AIDS Acquired immunodeficiency syndrome
CNS Central nervous system
DA Dopamine
GABA γ-Aminobutyric acid
GHB γ-Hydroxybutyrate
5-HT Serotonin
IV Intravenous
LSD d-Lysergic acid diethylamide
MDMA Methylenedioxymethamphetamine
NAcc Nucleus accumbens
NE Norepinephrine
NMDA N-methyl-D-aspartate
NRT Nicotine replacement therapy
PCP Phencyclidine
THC Tetrahydrocannabinol
VTA Ventral tegmental area

Therapeutic Overview

The nonmedical use of drugs and other substances affecting the central nervous system (CNS) has increased dramatically. Alcohol, hallucinogens, caffeine, nicotine, and other compounds were used historically to alter mood and behavior and are still in common use. In addition, many stimulants, antianxiety agents, and drugs to alleviate pain, all of which are intended for medical use, are obtained illicitly and used for their mood-altering effects. Although the short-term effects of these drugs may be exciting or pleasurable, excessive use often leads to abuse.

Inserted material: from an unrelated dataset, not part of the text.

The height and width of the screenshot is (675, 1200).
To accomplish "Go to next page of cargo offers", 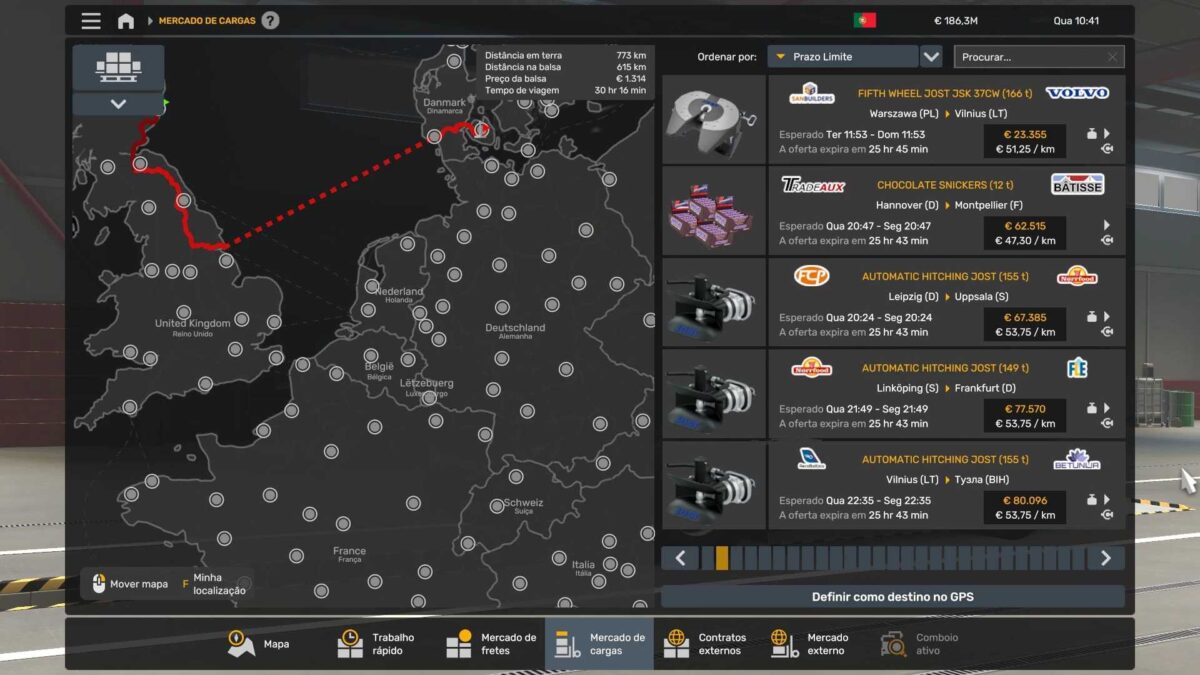I will point(1105,558).
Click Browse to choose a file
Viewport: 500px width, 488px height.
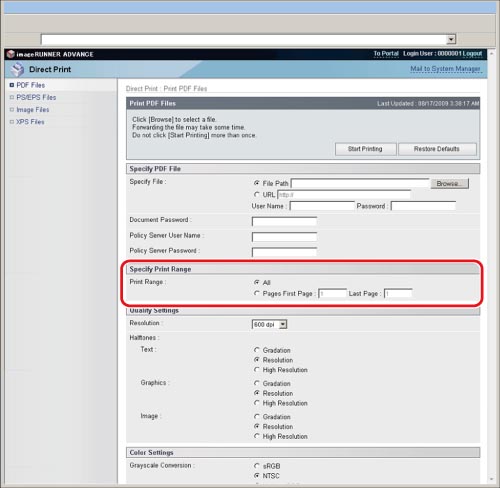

Substance abuse is defined as a destructive pattern of drug use leading to significant social, occupational, or medical impairment. Abused substances may be categorized according to pharmacological class or may be defined by their use or source. Thus club drugs, which are taken at rave and trance events, include the depressants γ-hydroxybutyrate (GHB) and flunitrazepam, the dissociative compound ketamine, and the stimulant/hallucinogen methylenedioxymethamphetamine (MDMA). Prescription drug abuse typically involves illicit use of the opioids prescribed for pain, the benzodiazepines prescribed for anxiety and sleep disorders, and the stimulants prescribed for attention deficit disorder and narcolepsy. Designer drugs are chemical modifications to currently abused drugs and often become available before they are subject to legal control. These include heroin-like fentanyl derivatives (e.g., “China White”) and analogs of the dissociative anesthetic phencyclidine (PCP). The major drugs and substances abused, grouped by pharmacological class, are presented in the Therapeutic Overview Box.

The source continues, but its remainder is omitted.